The patient had already received several offers from potential donors, including a younger sibling and a friend. The sibling and the patient shared the same blood type, but his friend had a different blood type.
Which of these donors would you expect to be the best choice?
Answer: Although the patient’s sibling might be expected to be the best choice, further testing revealed that the patient’s friend was a better match.
Ellis and colleagues performed a human leukocyte antibody (HLA) cross match test to see whether the patient’s sibling would be a compatible donor. The test was positive, indicating that the patient had antibodies against his sibling’s kidney, even though they were biologically related. Ellis found that the patient’s friend was likely a better match, despite the facts that they were ABO-incompatible and not biologically related.
Blood group incompatibility has often been considered an insurmountable barrier to live kidney donation. However, researchers in Japan, where there is a very limited donor pool, have identified ways to modify apheresis and immunosuppressive protocols to manage the immune reaction that occurs early in ABO-incompatible transplants. Research has now demonstrated that if the initial immune reaction that occurs in the first weeks after transplantation of an ABO-incompatible kidney can be suppressed, that kidney will likely last longer and function better than an HLA-mismatched kidney with a positive cross match. Antibodies that develop to HLA-mismatched kidneys tend to persist, whereas the antibody response observed with ABO-incompatible kidneys usually diminishes after several weeks.
The patient had 2 apheresis sessions and received immunosuppressive drugs before receiving his friend’s kidney; he then had 2 apheresis sessions after the transplant. An aggressive immunosuppression protocol was initially required to ensure a successful outcome. “His kidney worked immediately,” Ellis said. “Every time we saw him in follow-up, we checked to see if he was reforming antibodies against his friend’s blood type, but he never did.” Ellis said the patient did develop several bacterial and viral infections related to the immunosuppression in the first 3 to 6 months after the transplant.

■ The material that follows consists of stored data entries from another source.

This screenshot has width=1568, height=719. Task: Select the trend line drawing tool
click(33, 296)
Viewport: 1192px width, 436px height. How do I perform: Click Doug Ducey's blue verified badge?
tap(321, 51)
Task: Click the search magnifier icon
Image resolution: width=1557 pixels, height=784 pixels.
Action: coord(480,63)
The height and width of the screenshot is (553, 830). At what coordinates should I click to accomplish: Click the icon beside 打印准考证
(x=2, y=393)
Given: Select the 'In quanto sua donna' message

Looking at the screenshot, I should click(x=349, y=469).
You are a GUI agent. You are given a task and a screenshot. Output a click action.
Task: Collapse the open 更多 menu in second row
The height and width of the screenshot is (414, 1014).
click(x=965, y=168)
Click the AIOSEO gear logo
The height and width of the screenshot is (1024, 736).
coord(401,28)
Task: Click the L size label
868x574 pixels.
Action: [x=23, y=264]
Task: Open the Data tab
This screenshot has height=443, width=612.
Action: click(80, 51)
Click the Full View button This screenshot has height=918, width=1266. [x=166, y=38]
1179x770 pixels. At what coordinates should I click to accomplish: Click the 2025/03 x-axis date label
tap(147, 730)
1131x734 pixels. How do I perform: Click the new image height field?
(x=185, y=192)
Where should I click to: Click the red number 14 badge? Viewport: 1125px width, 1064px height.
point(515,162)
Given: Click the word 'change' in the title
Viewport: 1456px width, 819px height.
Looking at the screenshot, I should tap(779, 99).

Because of diligent follow-up, however, the patient never had to be rehospitalized and was able to return to work 3 months after surgery. “He’s also an athlete who wanted to compete again, and I told him he could.”
Ellis said this case illustrates another important point—recipients should be counseled not to attempt to weed out potential living donors on their own. “There are many issues that patients might think are ‘problems’ that may not be problems at all or that we can actually work around, such as blood type.”